UK pupils outdid the global average score in the International Baccalaureate this year, with one academy trust also successfully trialling the programme in an alternative provision school.
The International Baccalaureate diploma programme (IBDP) is a two-year educational programme primarily aimed at 16 to 18-year-olds.
Pupils study six subjects and complete an extended research essay, explore the ‘theory of knowledge’, and take part in community work, athletics and creative activities.
Across the UK, 111 schools delivered the IBDP to almost 5,000 pupils in 2018, achieving an average score of 34.39 compared to an average of 29.78 globally.
The TBAP 16-19 Academic Alternative Provision Academy in Fulham, London, entered its first cohort of pupils for the IBDP this year and all six are now set to go on to further or higher education.
Gemma Dixon, head of school, said the academy believes it is the first and only school to offer the IBDP in an alternative provision context so far.
“None of our learners leaving this year would have had access to an academic level 3 course, such as A-Level or equivalent, based on their performance at GCSE.

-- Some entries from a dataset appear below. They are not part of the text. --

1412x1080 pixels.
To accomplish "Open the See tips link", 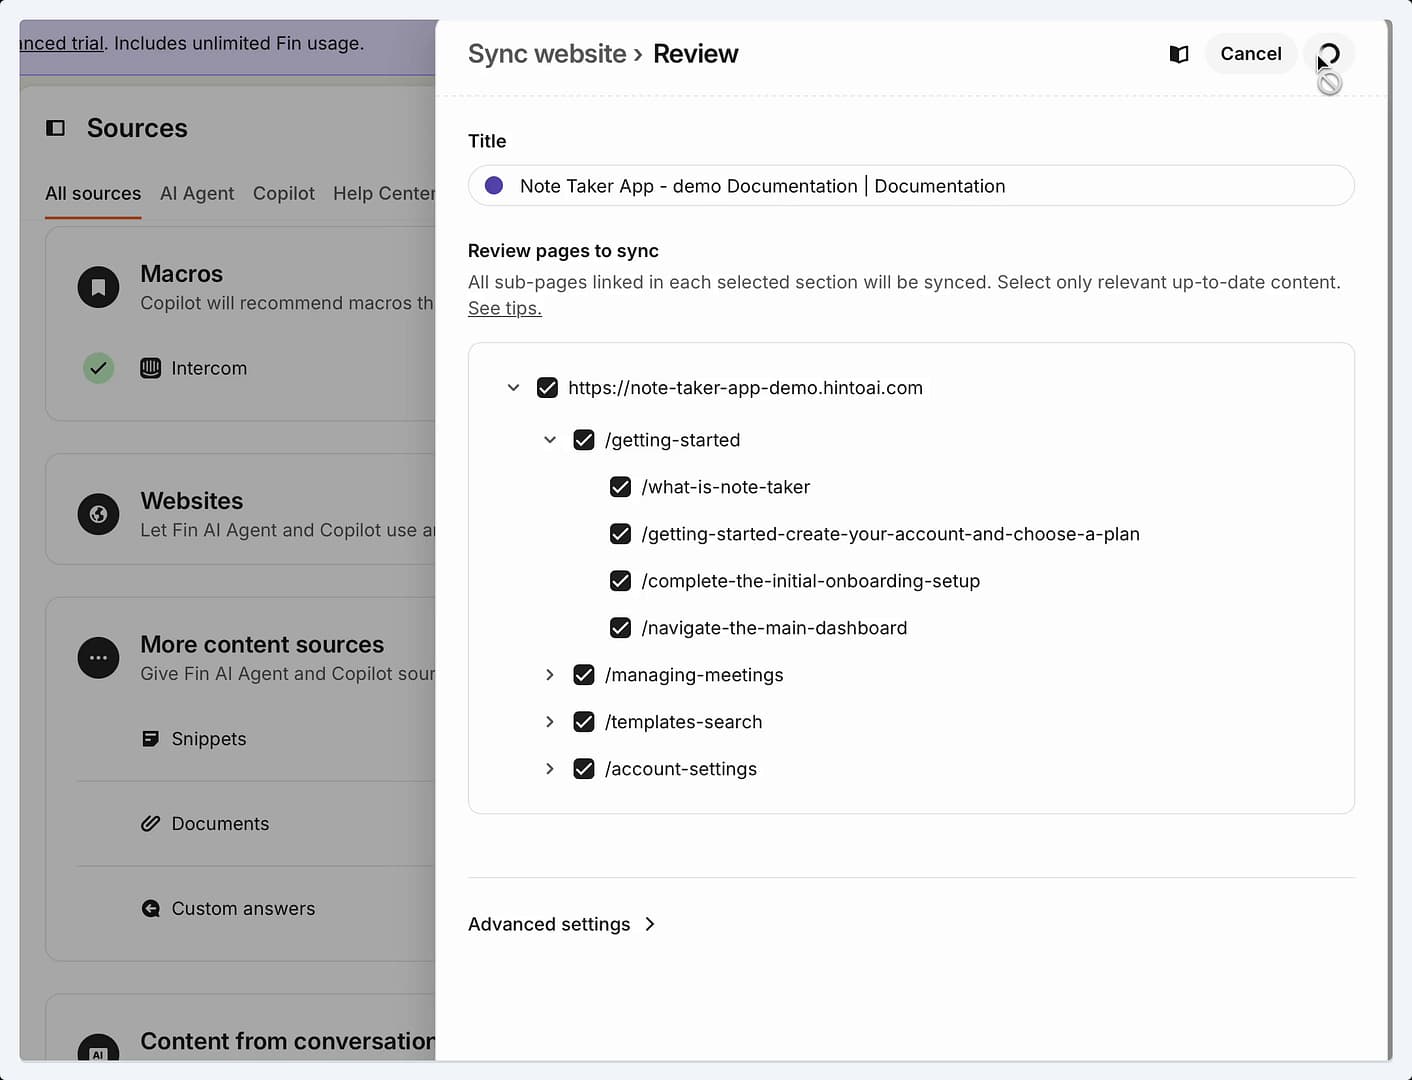I will (x=505, y=309).
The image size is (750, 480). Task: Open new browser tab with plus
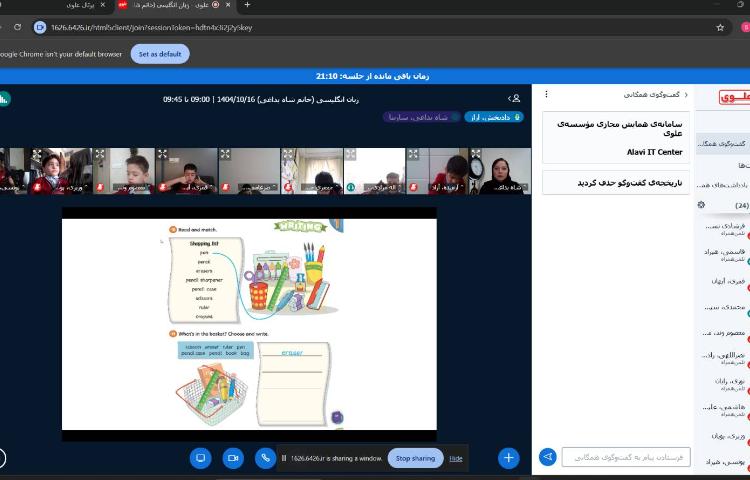[247, 5]
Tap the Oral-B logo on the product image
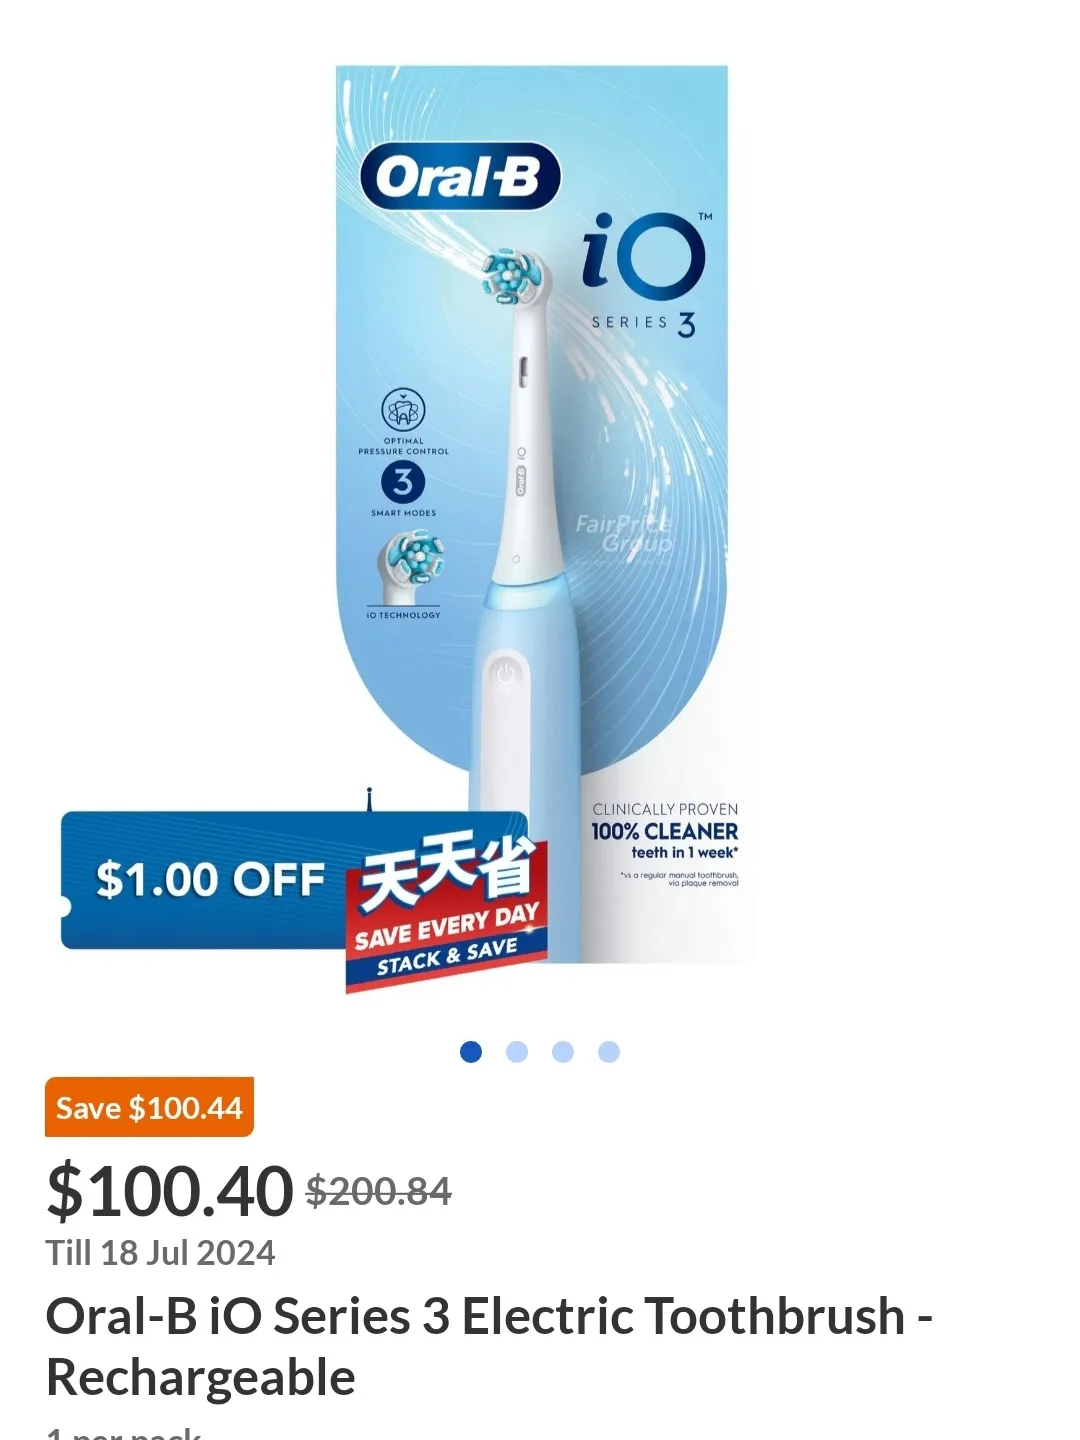 [460, 177]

“All of them have overcome significant personal challenges to achieve their grades. The IBDP has been transformative for them – changing their life chances.”
One pupil, Jordan Brightman Charles, achieved five passes in English, Spanish, maths, anthropology and sport science, which equalled the same number of UCAS points as three Cs at A level. He will go on to study journalism at the University Campus of Football Business, at the University of Buckinghamshire.
Other pupils from the cohort will study computer sciences at the University of East London, psychology and business at the University of Hertfordshire, and nursing and foundation art at Kingston College.